# T Slot Spacing



## BROCKWOOD (Jun 11, 2017)

Is there a Standard for the spacing of T Slots on a mill table?  My Van Norman has a center to center of 2.500".  The tail stock I'm looking at has 4 mount holes with a spacing of 2.750".  All input welcome!


----------



## 4GSR (Jun 11, 2017)

I have never seen a standard for tee slot spacing on any machine table.  Now there may be a DIN/ISO standard that may apply to newer modern machinery, but I doubt it.   It's aggravating, isn't it.  I've ran into the same problem many times over the years, too.  Just have to improvise and make it work.  Same problem with all 8" super spacers out there, too!


----------



## Bob Korves (Jun 11, 2017)

Another approach is to buy a tail stock that is not as tall as your dividing head or whatever, and then make an adapter plate to bring it up to the correct height.  That is also a recipe for getting one tailstock to fit multiple tooling with different heights.

Edit: Of course, the adapter can also be fitted to the table slot spacing as well, my main point.


----------



## darkzero (Jun 11, 2017)

In regards to what Ken mentioned about Super Spacers & what Bob mentioned about  adapter/riser plates.
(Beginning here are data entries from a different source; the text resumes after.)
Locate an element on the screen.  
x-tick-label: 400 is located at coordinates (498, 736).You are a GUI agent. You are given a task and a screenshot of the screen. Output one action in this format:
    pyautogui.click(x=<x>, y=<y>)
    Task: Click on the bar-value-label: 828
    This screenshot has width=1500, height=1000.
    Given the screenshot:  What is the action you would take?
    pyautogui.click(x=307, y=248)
That's exactly how I had to use my 6.5" Super Spacer on my mill/drill. The slots on the SS didn't line up with my slots so I had to use it by mounting it on a piece of tooling plate. Luckily my 8" rotary table lines up with my table perfectly. I had a 6" RT before & I would've had to use a riser plate with it also.








Eventually it bugged the hell out of me cause I use my SS in both the vertical & horizontal positions quite often. So I fixed that by machining the slots. I don't own any angle plates so I had to get creative with stuff that I had to hold the SS but I got it done.
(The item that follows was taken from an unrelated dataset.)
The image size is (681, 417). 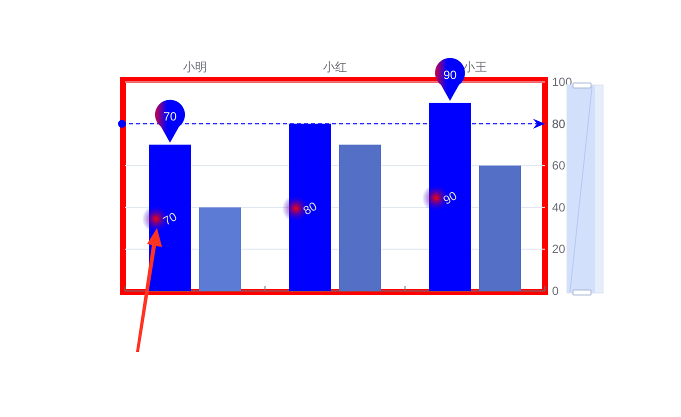 I want to click on x-tick-label: 小明, so click(x=195, y=67).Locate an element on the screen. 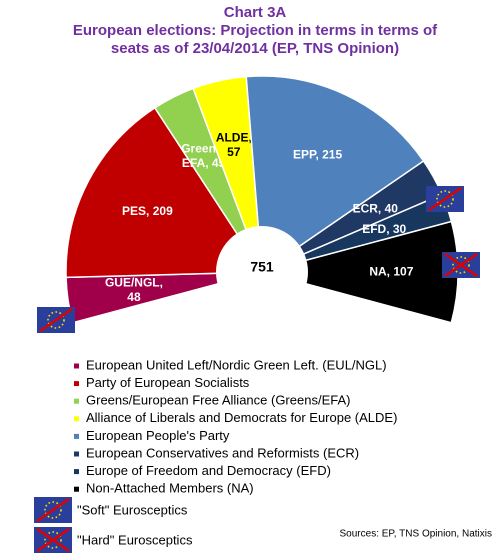 This screenshot has height=560, width=500. slice-label: ALDE, 57 is located at coordinates (234, 145).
http://www.hobby-machinist.com/threads/super-spacer-adjustment.25661/

The slots before:






And the slots after:






I have 2 tailstocks, 6" & 8". The style I have have the mounting slots inline with the center so it's mounts to the table with 1 slot. Downside to these is you may loose capacity along the X axis if your table is not very long. But I seem to manage fine with what I do. Below is the 8" tailstock.


----------



## BROCKWOOD (Jun 12, 2017)

Thanks, darkzero. Looking good. I made a low offer on the tailstocks I have my eye on. Still a bit more than plan B. We'll see. I figure I can Tell bolt 1 side & clamp the other.


----------